For https://grack.com/demos/adventure/, I used a hidden <input text> for something similar. I wanted to take advantage of paste/selection and all the other goodies of text, but with fully-integrated styling.

Like you, I found that standard text input boxes were far more interesting than contentEditable because they're just so simple overall.

I think there's probably an interesting middle ground here where you render real markdown with the textarea effectively fully hidden (but still with focus), emulate the selection events of the rendered markup into the textarea, and basically get a beautiful editor with all the textarea solidness.

rockwotj•26m ago
Fun fact: this is how github adds syntax highlighting in its search bar. A while back I built the same syntax highlighting in Shortwave (an email client) using the same “view on top of a transparent input” trick. Pair it all with the following blog, for a top notch search UX

https://blog.superhuman.com/delightful-search-more-than-meet...

pedrovhb•4h ago
Nice! Seems very useful if you can drop in and have everything work.

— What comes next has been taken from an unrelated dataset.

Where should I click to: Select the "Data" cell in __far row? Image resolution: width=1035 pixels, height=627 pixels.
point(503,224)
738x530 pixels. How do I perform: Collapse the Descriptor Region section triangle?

Nitpicking a bit: it's not as much _rendering_ markdown as it's _syntax highlighting_ it. Another interesting approach there could be to use the CSS Custom Highlight API [0]. Then it wouldn't need the preview div, and perhaps it'd even be possible to have non-mono fonts and varying size text for headers.

[0] https://developer.mozilla.org/en-US/docs/Web/API/CSS_Custom_...

pspeter3•46m ago
Can you use highlights on text area contents?
pyromaker•3h ago
I also got frustrated with text editors and decided to build something for myself too, so I don't have to repeat the process over and over.

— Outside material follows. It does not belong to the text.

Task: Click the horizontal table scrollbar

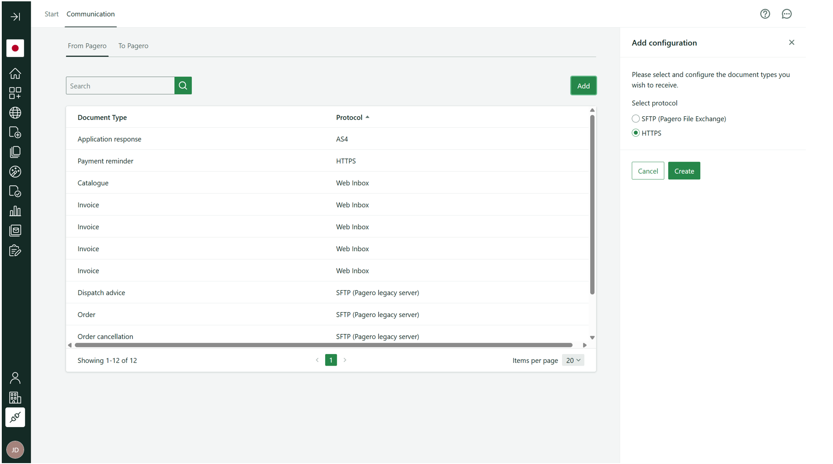Action: (323, 345)
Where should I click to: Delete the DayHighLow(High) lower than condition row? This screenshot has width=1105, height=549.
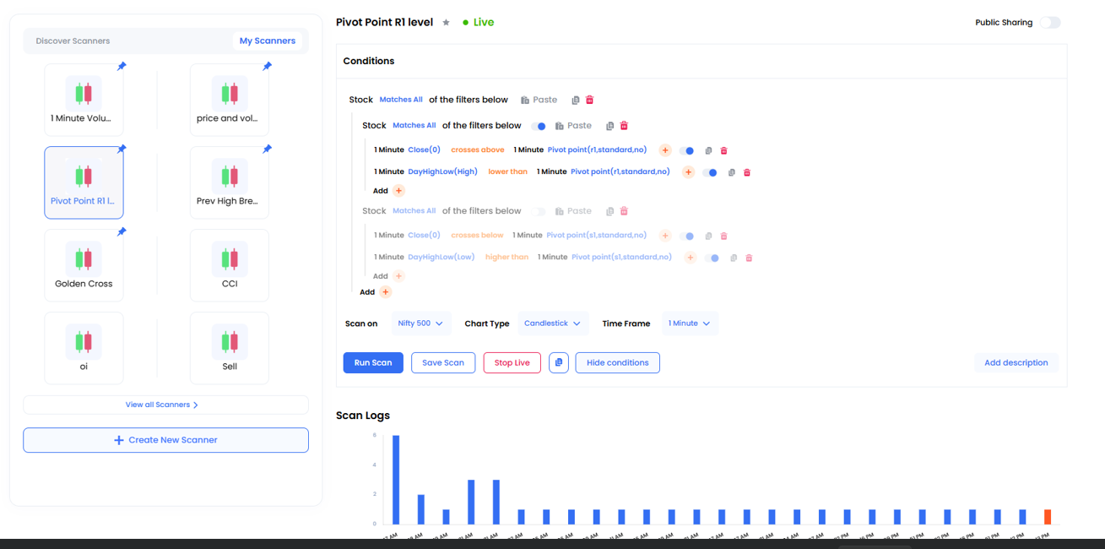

https://www.texteditors.dev

bloppe•3h ago
This isn't really WYSIWYG because it keeps the formatting symbols like * or # etc.
lifthrasiir•2h ago
Still, what you see is what you get (plus some formatting symbols). It's marginally WYSIWYG.
phonon•3h ago
912 bytes....

https://sylvainpolletvillard.github.io/spell/demo.html

jackbridger•2h ago
12 pages of docs vs it’s a textarea. Great job, gonna try it out.
bullen•2h ago
Anyone knows a good in browser coding editor widget?

That supports color coding for different languages?

farley13•2h ago
Codemirror is pretty decent. Last time I looked for this (6+ years ago) it's what we landed on for an internal tool. Things may have changed tho!
zazaulola•2h ago
2kb

https://medv.io/codejar/

rendaw•1h ago
I made something similar! https://github.com/andrewbaxter/malarkdowney - The main difference (I think) is that mine applies h* style changes and isn't visually separated from the rest of the page. I.e. it's not just syntax highlighting, it's a more fully-blown output preview.

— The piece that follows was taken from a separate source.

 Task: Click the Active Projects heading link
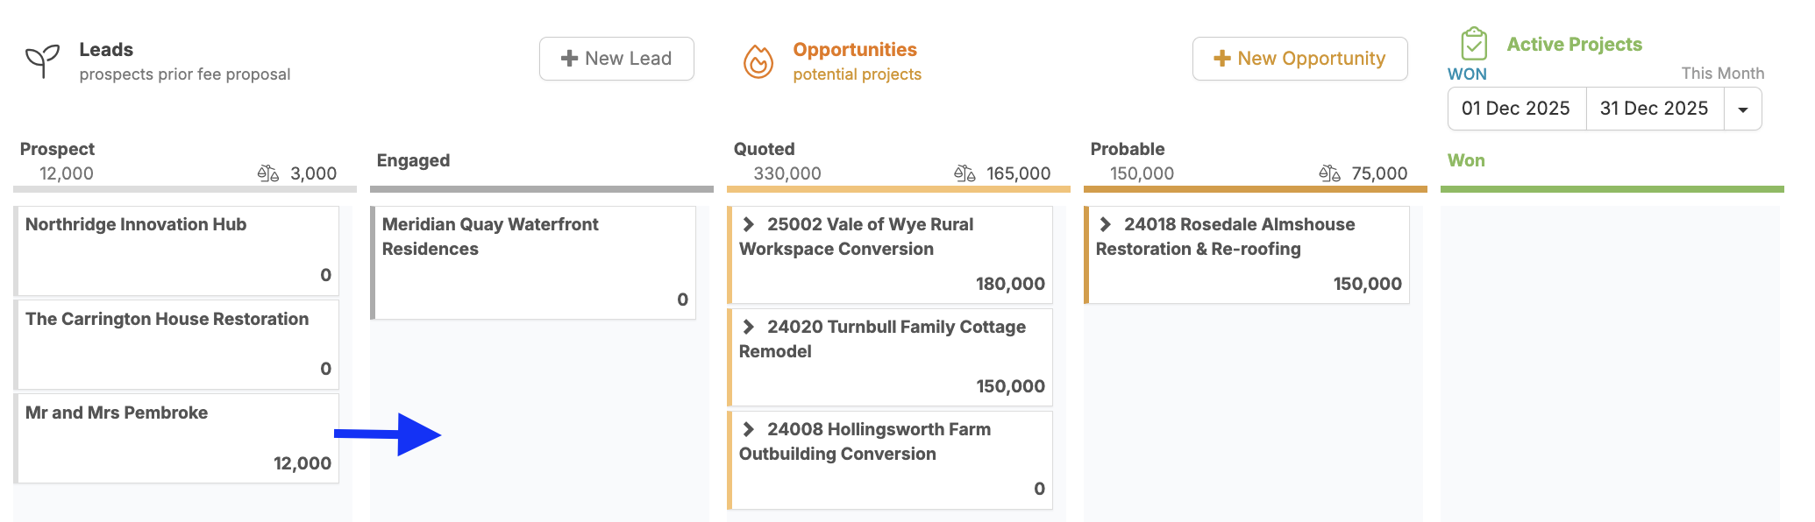click(x=1574, y=45)
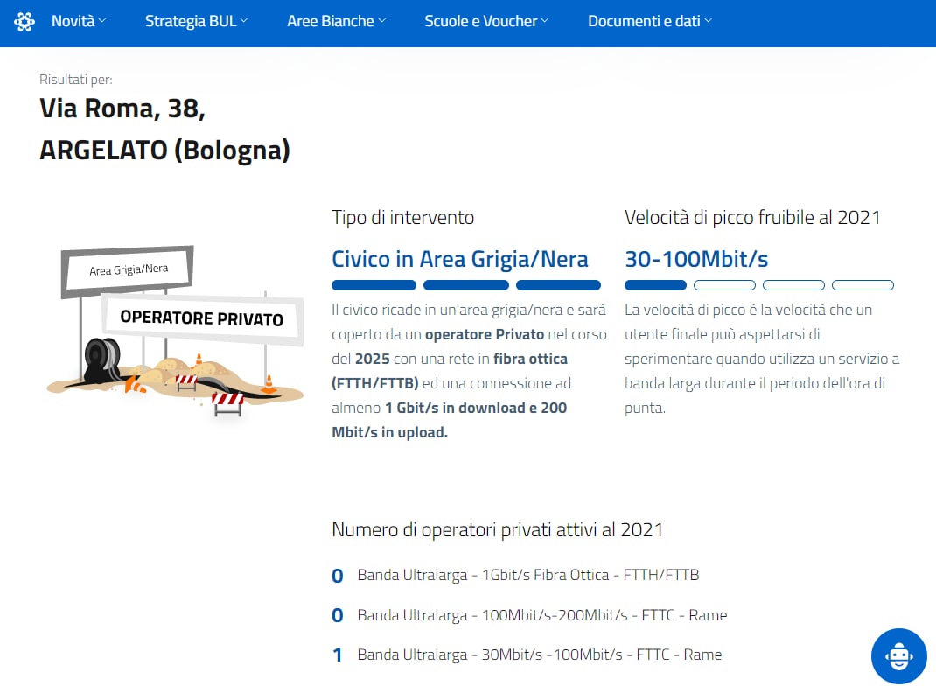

The text overlay approach doesn't work if you want width-affecting/height style changes (I assume) since that'd cause the overlay to stop matching. The downside is contenteditable cursor movement is broken for inexplicable reasons.

rafram•1h ago
The scroll syncing in the demo doesn’t seem to work well on iOS Safari. I can’t scroll all the way to the bottom.
vmurthy•1h ago
Went down the rabbit hole which is the overtype.dev website (nice work btw!) and found and even nicer rabbit hole - https://hyperclay.com/ Single HTML apps :). Enjoy!
runako•8m ago
This reminds me of some of the better experiments in mid-aughts Web dev, and is exactly the kind of project that helps push standards & user expectations forward.
uonr•46m ago
https://github.com/inokawa/rich-textarea
ZYbCRq22HbJ2y7•35m ago
That is not just a textarea, but it is a pattern seen in many other projects
nbbaier•13m ago
Isn't this just syntax highlighting and not wysiwyg?